• Passage fourni
* * * * * * *
Se nourrir en 2050
Dans le cadre de Territoire Circulaire et Robuste en 2050, SoluCir a accueilli Cyril Dion pour une conférence exceptionnelle : « Quand la puissance des récits inspire notre territoire ». A l’issue de la conférence du militant écologiste, réalisateur, écrivain, des acteurs des deux Savoie sont venus partager leurs rêves et leurs témoignages autour des 3 thématiques principales du projet : habiter, produire, se nourrir.
Nous vous proposons ici la restitution de l’intervention d’Alexandre Maillet, Raphaël Bouju et Pauline Poydenot sur : se nourrir.
Le rêve
Par Alexandre Maillet,
Consultant, AIR coop
« Aussi bêtement que ça,
je rêve d’un monde où chacun, chacune mange à sa faim,
aujourd’hui, demain et même -pourquoi pas – après-demain.
Je rêve d’un monde où manger n’est plus une variable d’ajustement, /un calcul
mais un plaisir.
Où chacun chacune peut choisir,
où l’accueil autour d’une table devient évidence plus que nécessité.
Je rêve d’un monde où le revenu ne dicte pas la finesse du plat,
ni si ce plat est bon pour le mangeur
et les vivants qui l’entourent.
Un monde où l’aliment sort de la simple logique marchande,
sans publicité criarde pour la malbouffe,
sans poudre de perlimpinpin vendue au kilo.
Je rêve d’un monde où la cuisine se fait locale,
gourmande, métissée.
Et reste loin d’un gruau nutritif de laboratoire façon Matrix.
Je rêve d’un monde où ce que je mange –
ou ne mange pas –
n’est plus un jeu d’effroi, ni de drapeau brandi,
mais un acte de compréhension et de respect.
Je rêve d’un monde où,
s’il doit rester des omnivores,
que la viande retrouve son caractère rare,
presque sacré,
loin d’un bout de plastique ouvert à la va-vite sur 4 tranches d’un rose vulgaire.
Je rêve d’un monde où les fermes ne sont pas transformées en firmes,
où la directrice d’exploitation n’a pas définitivement pris la place de la paysanne, de son collectif et de sa famille.
* * * * * * *
• Actions à mener
a - Restituez le passage fourni entre « Nous vous proposons » et « pas – après-demain. », bornes incluses.
b - Répondez à ces questions d'après le passage fourni :
(i) Quelles sont les trois thématiques principales du projet ?
(ii) Quelle fonction occupe Alexandre Maillet, et dans quelle structure ?
(iii) Quel caractère la viande devrait-elle retrouver selon le rêve exprimé ?

• Informations affichées
* * * * * * *
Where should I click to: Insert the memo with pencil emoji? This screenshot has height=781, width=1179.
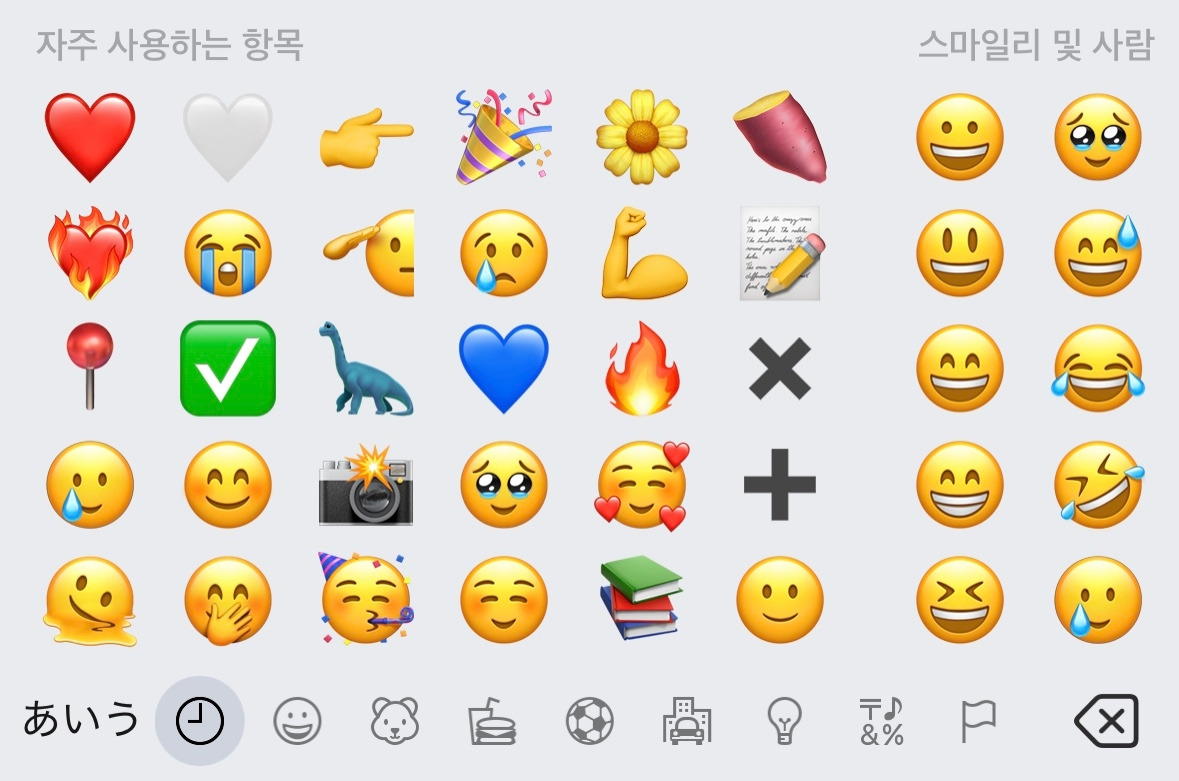pyautogui.click(x=781, y=253)
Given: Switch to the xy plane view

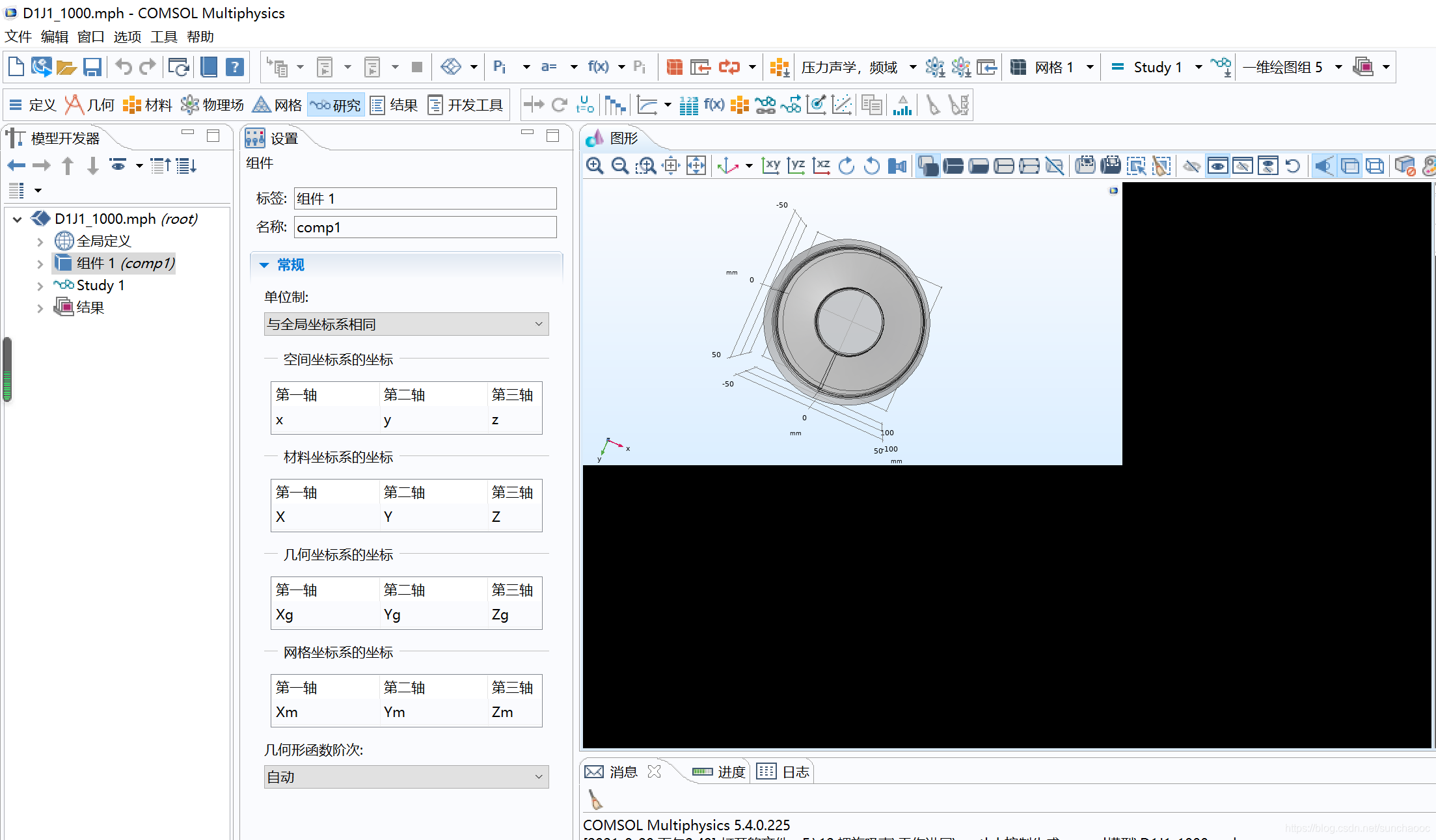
* * * * * * *
• Réponses de l'exercice
a -
Nous vous proposons ici la restitution de l’intervention d’Alexandre Maillet, Raphaël Bouju et Pauline Poydenot sur : se nourrir.
Le rêve
Par Alexandre Maillet,
Consultant, AIR coop
« Aussi bêtement que ça,
je rêve d’un monde où chacun, chacune mange à sa faim,
aujourd’hui, demain et même -pourquoi pas – après-demain.

b -
(i) Habiter, produire et se nourrir.
(ii) Il est consultant chez AIR coop.
(iii) Un caractère rare, presque sacré.